[Data records Boundary: Start]

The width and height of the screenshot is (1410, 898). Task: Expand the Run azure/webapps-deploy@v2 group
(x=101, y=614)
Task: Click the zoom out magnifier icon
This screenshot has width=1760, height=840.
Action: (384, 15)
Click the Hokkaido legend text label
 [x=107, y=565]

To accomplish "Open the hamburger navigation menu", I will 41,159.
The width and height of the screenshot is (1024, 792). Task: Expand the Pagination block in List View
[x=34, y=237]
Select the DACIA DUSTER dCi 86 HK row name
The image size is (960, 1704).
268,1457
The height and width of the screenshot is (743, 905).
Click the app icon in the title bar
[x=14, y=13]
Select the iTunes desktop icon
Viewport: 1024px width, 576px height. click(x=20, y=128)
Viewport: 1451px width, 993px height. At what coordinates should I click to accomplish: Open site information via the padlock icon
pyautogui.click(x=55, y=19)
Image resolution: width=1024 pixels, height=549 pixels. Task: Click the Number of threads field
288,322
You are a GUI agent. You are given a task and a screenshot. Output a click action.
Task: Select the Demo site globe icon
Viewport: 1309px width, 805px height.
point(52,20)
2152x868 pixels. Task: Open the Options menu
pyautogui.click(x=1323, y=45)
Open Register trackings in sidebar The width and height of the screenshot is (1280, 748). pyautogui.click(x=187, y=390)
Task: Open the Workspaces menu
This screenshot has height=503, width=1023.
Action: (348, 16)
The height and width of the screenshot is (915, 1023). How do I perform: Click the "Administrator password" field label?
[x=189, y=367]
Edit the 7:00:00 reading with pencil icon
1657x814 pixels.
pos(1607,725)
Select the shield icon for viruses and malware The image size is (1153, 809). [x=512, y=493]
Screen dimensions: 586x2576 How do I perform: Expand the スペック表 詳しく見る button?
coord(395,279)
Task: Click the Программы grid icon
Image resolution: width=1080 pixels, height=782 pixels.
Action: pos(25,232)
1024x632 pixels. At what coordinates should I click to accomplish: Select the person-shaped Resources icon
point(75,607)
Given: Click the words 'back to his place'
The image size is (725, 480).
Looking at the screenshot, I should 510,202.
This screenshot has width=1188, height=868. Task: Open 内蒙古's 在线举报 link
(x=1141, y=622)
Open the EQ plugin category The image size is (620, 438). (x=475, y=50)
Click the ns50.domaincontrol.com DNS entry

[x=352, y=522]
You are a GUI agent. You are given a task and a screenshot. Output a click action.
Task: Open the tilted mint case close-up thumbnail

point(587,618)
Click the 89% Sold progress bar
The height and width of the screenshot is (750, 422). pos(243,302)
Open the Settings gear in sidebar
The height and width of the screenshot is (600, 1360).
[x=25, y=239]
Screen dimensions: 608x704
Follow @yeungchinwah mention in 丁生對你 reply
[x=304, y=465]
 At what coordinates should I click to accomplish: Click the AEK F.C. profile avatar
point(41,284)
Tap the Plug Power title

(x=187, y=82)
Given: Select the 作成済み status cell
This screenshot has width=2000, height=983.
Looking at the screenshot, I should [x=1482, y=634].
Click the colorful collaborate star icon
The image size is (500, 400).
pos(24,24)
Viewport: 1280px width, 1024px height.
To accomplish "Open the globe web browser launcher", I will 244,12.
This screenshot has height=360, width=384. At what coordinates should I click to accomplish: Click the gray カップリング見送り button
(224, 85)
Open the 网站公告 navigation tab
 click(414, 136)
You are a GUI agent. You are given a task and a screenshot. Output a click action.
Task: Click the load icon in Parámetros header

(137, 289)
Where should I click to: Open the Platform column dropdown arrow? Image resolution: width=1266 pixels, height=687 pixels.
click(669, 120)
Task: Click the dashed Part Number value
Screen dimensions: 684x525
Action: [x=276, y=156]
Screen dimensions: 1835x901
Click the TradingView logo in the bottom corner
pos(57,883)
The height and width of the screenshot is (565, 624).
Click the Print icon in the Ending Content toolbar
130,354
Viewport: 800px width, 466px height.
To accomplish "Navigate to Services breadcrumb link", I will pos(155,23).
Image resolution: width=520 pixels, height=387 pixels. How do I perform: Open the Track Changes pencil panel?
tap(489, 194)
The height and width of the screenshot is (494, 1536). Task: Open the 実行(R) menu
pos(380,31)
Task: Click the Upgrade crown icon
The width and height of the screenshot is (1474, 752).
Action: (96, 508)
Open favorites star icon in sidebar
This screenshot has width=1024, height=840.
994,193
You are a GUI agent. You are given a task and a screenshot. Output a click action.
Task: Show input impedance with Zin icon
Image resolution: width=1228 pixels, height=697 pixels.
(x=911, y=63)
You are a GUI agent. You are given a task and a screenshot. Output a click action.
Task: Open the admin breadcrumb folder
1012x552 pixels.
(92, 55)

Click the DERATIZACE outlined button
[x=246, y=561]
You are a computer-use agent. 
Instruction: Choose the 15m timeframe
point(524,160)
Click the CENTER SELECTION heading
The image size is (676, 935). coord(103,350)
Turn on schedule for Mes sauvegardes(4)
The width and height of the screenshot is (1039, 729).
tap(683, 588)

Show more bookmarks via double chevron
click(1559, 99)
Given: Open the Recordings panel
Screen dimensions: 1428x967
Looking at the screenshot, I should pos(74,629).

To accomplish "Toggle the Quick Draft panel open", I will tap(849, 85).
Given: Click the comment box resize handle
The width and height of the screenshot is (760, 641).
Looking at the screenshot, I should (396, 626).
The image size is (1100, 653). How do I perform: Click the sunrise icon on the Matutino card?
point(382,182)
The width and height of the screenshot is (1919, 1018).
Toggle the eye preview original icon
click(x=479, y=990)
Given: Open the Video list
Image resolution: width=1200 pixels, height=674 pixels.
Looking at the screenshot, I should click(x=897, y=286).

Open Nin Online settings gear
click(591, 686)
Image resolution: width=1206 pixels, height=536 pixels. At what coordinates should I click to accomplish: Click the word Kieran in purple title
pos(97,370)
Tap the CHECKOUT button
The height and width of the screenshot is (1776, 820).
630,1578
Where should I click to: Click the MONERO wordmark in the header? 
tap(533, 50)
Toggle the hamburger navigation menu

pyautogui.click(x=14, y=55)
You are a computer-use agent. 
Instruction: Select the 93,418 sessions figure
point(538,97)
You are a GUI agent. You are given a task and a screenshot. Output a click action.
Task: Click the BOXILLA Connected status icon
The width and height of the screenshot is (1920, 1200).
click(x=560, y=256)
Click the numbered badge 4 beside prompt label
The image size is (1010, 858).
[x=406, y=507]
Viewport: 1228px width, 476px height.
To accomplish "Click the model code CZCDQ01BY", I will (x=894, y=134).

[Data records Boundary: End]

> _Problem_
A single number is the answer: how many lines of the entries above contain "globe"?

> _Written answer_
2